If freedom overflows and there is no mechanism to process large amounts of misconduct from moment to moment, there is no choice but to rely on one-shot-style crackdowns by prosecutors who are unsuited to market crimes.
Prosecutors, who from the outset have a strong attitude that they must always win, tend to turn even complex cases into formal offenses that are easy to prove, such as violations of the Foreign Exchange and Foreign Trade Act, tax laws, or false statements in securities reports, and to that extent the true nature of the misconduct becomes invisible.
In the case of the crime of special breach of trust under the Companies Act, which is a substantive offense, the scarcity of precedents and the difficulty of proving it may be said to be partly a self-inflicted result.
Recently in Japan, legislation and debate concerning the Companies Act have become less prominent, and the discussion is almost entirely about governance codes.

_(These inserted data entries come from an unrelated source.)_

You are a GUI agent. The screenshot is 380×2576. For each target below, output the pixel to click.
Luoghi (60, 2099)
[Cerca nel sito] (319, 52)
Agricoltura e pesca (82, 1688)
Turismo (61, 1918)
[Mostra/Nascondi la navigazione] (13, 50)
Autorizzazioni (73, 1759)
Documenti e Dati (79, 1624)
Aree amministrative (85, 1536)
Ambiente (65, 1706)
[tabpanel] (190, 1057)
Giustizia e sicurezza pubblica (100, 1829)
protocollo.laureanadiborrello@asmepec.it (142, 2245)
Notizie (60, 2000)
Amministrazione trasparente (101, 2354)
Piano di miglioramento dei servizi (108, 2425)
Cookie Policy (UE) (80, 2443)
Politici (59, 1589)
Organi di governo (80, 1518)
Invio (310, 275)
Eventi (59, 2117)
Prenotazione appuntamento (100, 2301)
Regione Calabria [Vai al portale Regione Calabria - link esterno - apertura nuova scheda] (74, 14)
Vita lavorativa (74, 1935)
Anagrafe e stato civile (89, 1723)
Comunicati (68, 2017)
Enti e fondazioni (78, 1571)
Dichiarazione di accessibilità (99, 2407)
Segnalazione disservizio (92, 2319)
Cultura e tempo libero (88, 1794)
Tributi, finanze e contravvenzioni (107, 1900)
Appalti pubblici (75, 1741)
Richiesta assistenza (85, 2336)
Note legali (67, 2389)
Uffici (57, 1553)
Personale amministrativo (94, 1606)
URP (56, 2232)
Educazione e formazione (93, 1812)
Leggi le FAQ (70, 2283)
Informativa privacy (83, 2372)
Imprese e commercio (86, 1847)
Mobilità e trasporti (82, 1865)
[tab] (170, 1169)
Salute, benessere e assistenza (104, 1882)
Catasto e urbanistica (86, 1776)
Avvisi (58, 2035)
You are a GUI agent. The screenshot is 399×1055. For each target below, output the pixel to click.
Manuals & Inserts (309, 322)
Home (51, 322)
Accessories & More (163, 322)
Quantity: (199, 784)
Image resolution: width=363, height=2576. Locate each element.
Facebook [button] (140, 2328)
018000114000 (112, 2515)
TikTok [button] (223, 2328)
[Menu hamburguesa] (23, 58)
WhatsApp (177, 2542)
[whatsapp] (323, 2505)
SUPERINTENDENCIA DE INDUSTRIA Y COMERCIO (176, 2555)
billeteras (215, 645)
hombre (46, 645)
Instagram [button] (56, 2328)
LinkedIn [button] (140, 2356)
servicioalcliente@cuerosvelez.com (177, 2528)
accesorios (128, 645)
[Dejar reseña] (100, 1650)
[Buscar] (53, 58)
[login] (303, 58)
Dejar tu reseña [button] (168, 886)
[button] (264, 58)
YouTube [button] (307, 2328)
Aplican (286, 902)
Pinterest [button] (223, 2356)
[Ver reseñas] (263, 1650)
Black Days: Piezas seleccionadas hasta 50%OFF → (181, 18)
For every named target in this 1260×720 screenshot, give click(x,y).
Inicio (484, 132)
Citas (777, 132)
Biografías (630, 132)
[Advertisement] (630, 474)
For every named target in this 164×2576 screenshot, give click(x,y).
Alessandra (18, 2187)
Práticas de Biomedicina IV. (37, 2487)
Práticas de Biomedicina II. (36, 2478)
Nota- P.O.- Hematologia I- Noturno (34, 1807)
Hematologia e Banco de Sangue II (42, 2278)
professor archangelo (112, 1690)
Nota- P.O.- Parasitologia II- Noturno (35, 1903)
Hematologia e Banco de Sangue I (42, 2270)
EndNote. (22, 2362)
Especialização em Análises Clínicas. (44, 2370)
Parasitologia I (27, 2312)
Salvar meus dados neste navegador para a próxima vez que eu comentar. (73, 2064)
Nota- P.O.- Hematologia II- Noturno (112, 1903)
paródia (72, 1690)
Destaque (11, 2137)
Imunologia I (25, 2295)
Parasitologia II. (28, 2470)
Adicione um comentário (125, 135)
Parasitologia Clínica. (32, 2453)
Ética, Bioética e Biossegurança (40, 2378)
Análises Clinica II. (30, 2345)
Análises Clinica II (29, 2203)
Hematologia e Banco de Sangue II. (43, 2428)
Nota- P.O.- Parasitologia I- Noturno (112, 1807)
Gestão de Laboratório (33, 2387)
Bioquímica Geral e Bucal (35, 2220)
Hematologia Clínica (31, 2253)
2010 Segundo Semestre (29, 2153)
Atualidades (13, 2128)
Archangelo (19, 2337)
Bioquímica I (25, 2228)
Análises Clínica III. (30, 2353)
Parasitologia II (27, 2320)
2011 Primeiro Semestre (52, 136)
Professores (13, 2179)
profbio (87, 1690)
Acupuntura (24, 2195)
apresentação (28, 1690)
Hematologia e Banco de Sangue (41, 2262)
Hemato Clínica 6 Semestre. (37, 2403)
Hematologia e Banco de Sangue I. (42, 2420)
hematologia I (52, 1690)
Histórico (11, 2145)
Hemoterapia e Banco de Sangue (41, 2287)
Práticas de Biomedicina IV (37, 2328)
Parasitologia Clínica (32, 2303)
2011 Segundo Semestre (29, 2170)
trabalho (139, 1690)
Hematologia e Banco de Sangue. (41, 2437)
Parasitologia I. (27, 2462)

Because violations of these codes lead to no real consequence, people without specialized knowledge of corporate law are passing themselves off as governance experts.
The failure of the law school concept has led to the neglect of faculties of law and the decline of training for legal scholars, and together with the neglect of the Legislative Council and the Cabinet Legislation Bureau, the pride of Japanese legal scholarship since the Meiji era is disappearing day by day.
Japan Is a Plump and Tasty Prey
From the perspective of foreign experts who know this world thoroughly, Japan is a plump and tasty prey naive about law.
Unlike Britain, Japan does not even have a right to request information on the attributes and identities of shareholders, and yet shareholder value maximization is emphasized.
It is an overly good-natured country that does not question dialogue with people whose “qualification to speak” is dubious, or their exercise of voting rights.
The reality of this escape drama is probably that Ghosn had been inwardly laughing at the level of Japanese law, only to find that the sudden implementation of plea bargaining was not what he had expected.
There seem to be many people who assume that he was a great manager who improved Nissan’s management, but that view is based on the mistaken idea that it is justice to dismiss large numbers of workers and close large factories in order to raise the stock price.
Today, when, following Europe, even the United States is trying to abandon shareholder-first capitalism, the argument “Avoid easy imitation” was prominently featured in the Nikkei Shimbun’s “Economic Classroom” on December 18 of last year.
The problem lies in the following statement made by the person advancing that argument in his main work: “A desirable company law is efficient in the sense that the net benefit, obtained by subtracting costs from benefits, becomes as large as possible.”
The very idea of measuring the diverse values of human beings only by economic value was mistaken from the beginning.